If as a seller, you doubt the capacity of your customer to pay, you are unlikely to sell to them. I use the “unlikely” because in the background you are evaluating the risk involved in the transaction.
Think of the Hollywood movies where there is a big drug deal taking place. Everyone carries a gun because trust is low among this group, but having a gun helps (in your mind at least) to minimise the risk of the transaction not going as planned.
Bring that back home – if you buy a watch from a jeweller in a fancy shopping mall, the chances of it being fake are slim, but that same looking watch in a street market? You generally decide the risk is higher outside of the safe environment and buy where your risk is lower.
What about online? Would you buy something from Amazon, Apple, Alibaba? The chances are very high that you would as these “brands” are considered “trusted” and the chances of the transaction not working out the way you want would be low.
But what about their marketplaces?
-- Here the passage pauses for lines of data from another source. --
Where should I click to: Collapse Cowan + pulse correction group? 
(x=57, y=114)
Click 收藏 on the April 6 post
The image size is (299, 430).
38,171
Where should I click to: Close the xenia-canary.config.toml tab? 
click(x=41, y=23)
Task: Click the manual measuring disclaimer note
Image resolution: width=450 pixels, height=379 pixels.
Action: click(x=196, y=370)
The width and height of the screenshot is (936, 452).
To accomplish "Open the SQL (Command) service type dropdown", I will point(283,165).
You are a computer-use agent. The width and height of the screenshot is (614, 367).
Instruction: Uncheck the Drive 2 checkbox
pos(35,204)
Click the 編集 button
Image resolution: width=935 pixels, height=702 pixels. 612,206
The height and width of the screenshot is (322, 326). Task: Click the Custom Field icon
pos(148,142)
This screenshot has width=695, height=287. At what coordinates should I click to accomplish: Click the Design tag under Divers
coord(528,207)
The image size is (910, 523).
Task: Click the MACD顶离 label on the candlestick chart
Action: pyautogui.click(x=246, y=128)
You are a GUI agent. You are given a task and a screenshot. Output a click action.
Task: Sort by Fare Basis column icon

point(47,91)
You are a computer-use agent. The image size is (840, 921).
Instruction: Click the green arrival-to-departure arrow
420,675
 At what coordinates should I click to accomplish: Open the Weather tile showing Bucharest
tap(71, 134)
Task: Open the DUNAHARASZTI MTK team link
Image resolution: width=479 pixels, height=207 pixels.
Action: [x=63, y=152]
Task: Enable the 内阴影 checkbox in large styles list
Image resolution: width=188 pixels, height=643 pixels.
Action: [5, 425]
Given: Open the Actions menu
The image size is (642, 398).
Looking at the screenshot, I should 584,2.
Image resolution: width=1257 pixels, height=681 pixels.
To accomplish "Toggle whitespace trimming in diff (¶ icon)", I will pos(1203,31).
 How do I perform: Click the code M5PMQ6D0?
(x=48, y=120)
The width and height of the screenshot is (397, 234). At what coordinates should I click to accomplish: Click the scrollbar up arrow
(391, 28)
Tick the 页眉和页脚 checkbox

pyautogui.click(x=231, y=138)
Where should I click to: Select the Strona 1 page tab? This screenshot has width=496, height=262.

Not everyone realises that these trusted brands are unable to validate every seller and every product on their marketplace, and so believe their risk is lower regardless, because it is associated with a trusted brand.
This reminds me of a story a couple of years ago when some enterprising individuals created mobile apps and, whether through honesty or irony, labelled these apps as malware. Some 500,000 downloads later, it was removed by the trusted brand from their marketplace, but not before half a million people had not considered what they were doing.
So, do we need to concern ourselves with trust if consumers don’t? The answer, obviously, is yes, because that 500,000 people (or at least a large percentage of them) will not be more aware that the apps on these stores are not necessarily trustworthy, only the store is. And the stores generate significant revenues for these trusted brands.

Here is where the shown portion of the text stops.